Именно – в IV 28 мы читаем о том, как Аполлоний истолковал бронзовую статую Милона в Олимпии, стоящую на диске с гранатом в левой руке, с растопыренными пальцами правой руки и с соединенными ногами. Обычно, говорит Филострат, эту статую объясняли в Олимпии и Аркадии так, что все здесь есть не что иное, как атрибуты сильного атлета. Аполлоний же объяснял ее как статую жреца Геры: гранат – единственное растение, посвященное Гере, диск указывает на то, что Милон молится Гере на небольшом щите, правая рука указывает на молитву, левая же и ноги – на общее свойство древних статуй. В этом "объяснении" Аполлония, может быть, и кроется истина, но едва ли тут есть что-нибудь эстетическое. Это – одно из ранних объяснений содержания искусства, минуя его стиль и структуру, могущее иметь, впрочем, некоторое отдаленное значение для истории античного понимания выразительных форм вообще.

Живопись и скульптура, говорит Аполлоний в своей защитительной речи, свидетельствуют о родстве человека с богами (VIII 7, р. 311 Kayser).

Аполлоний очень пессимистически смотрит на общественное значение искусств (VIII 7, р. 305). У разных искусств разные предметы, но нажива – общая цель всех искусств. Сюда относятся не только механические искусства, но и так называемые свободные – поэзия, музыка, астрономия, риторика и сама философия и магия. Правда, спекуляция и шарлатанство, являясь сплошным явлением в этой области, принципиально вовсе не необходимо.

Задачи для решения —
A - Воспроизведите текст об Аполлонии целиком, не меняя в нем ни слова.
B - Перепишите все записи, заменив «screenshot» на «image» и оставив все остальное без изменений. Изображения в ответ не включайте.
Текст об Аполлонии и записи никак не связаны между собой.

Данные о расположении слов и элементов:
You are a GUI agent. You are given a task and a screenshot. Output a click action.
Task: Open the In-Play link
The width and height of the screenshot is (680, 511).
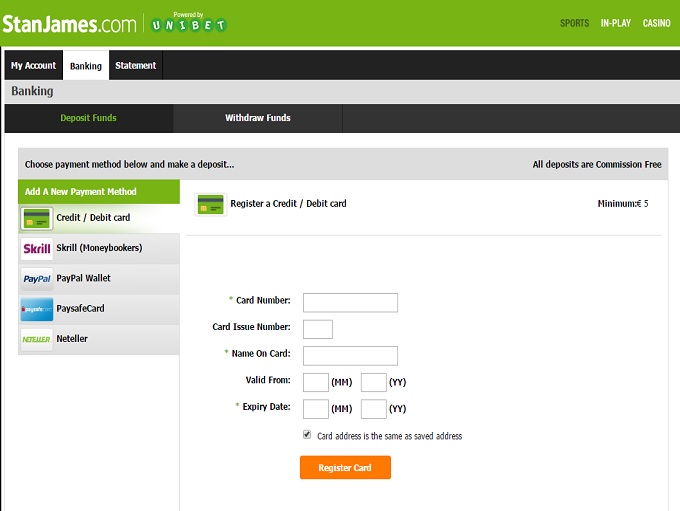(615, 23)
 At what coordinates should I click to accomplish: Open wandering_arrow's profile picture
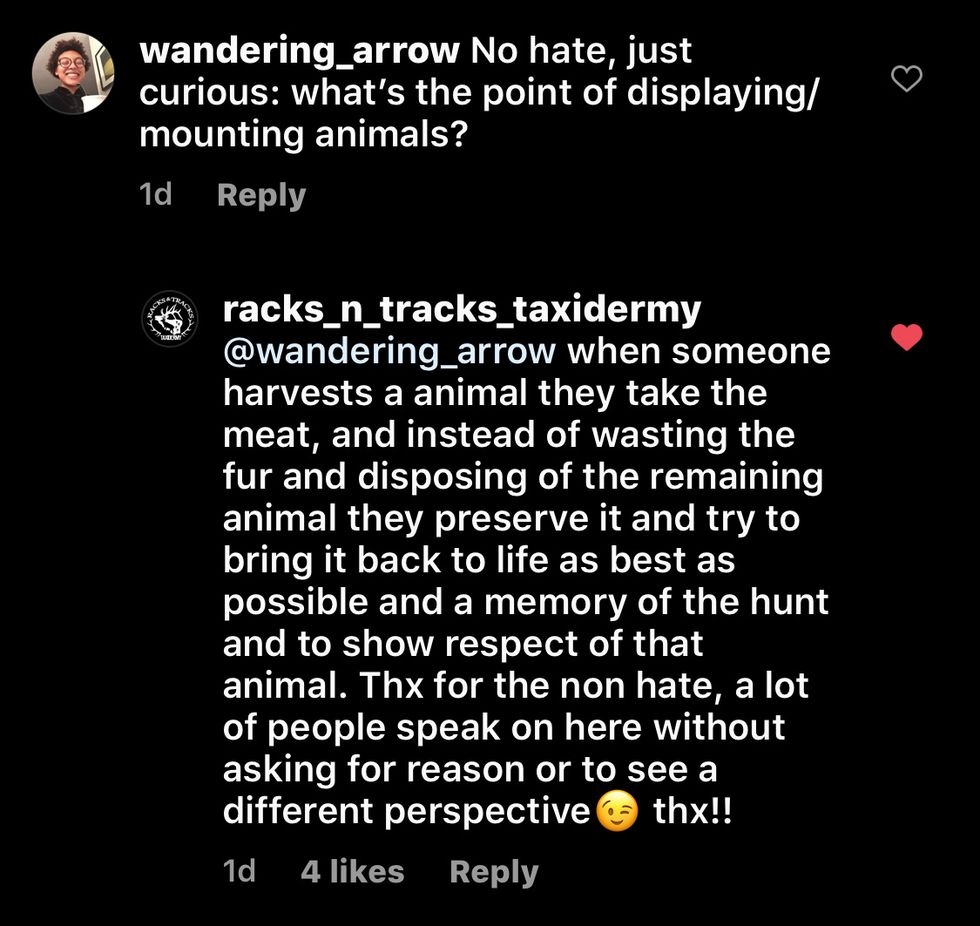(x=73, y=73)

Ответы по задачам —
A -
Именно – в IV 28 мы читаем о том, как Аполлоний истолковал бронзовую статую Милона в Олимпии, стоящую на диске с гранатом в левой руке, с растопыренными пальцами правой руки и с соединенными ногами. Обычно, говорит Филострат, эту статую объясняли в Олимпии и Аркадии так, что все здесь есть не что иное, как атрибуты сильного атлета. Аполлоний же объяснял ее как статую жреца Геры: гранат – единственное растение, посвященное Гере, диск указывает на то, что Милон молится Гере на небольшом щите, правая рука указывает на молитву, левая же и ноги – на общее свойство древних статуй. В этом "объяснении" Аполлония, может быть, и кроется истина, но едва ли тут есть что-нибудь эстетическое. Это – одно из ранних объяснений содержания искусства, минуя его стиль и структуру, могущее иметь, впрочем, некоторое отдаленное значение для истории античного понимания выразительных форм вообще.

Живопись и скульптура, говорит Аполлоний в своей защитительной речи, свидетельствуют о родстве человека с богами (VIII 7, р. 311 Kayser).

Аполлоний очень пессимистически смотрит на общественное значение искусств (VIII 7, р. 305). У разных искусств разные предметы, но нажива – общая цель всех искусств. Сюда относятся не только механические искусства, но и так называемые свободные – поэзия, музыка, астрономия, риторика и сама философия и магия. Правда, спекуляция и шарлатанство, являясь сплошным явлением в этой области, принципиально вовсе не необходимо.

B -
You are a GUI agent. You are given a task and a image. Output a click action.
Task: Open the In-Play link
The width and height of the image is (680, 511).
(615, 23)
 At what coordinates should I click to accomplish: Open wandering_arrow's profile picture
(x=73, y=73)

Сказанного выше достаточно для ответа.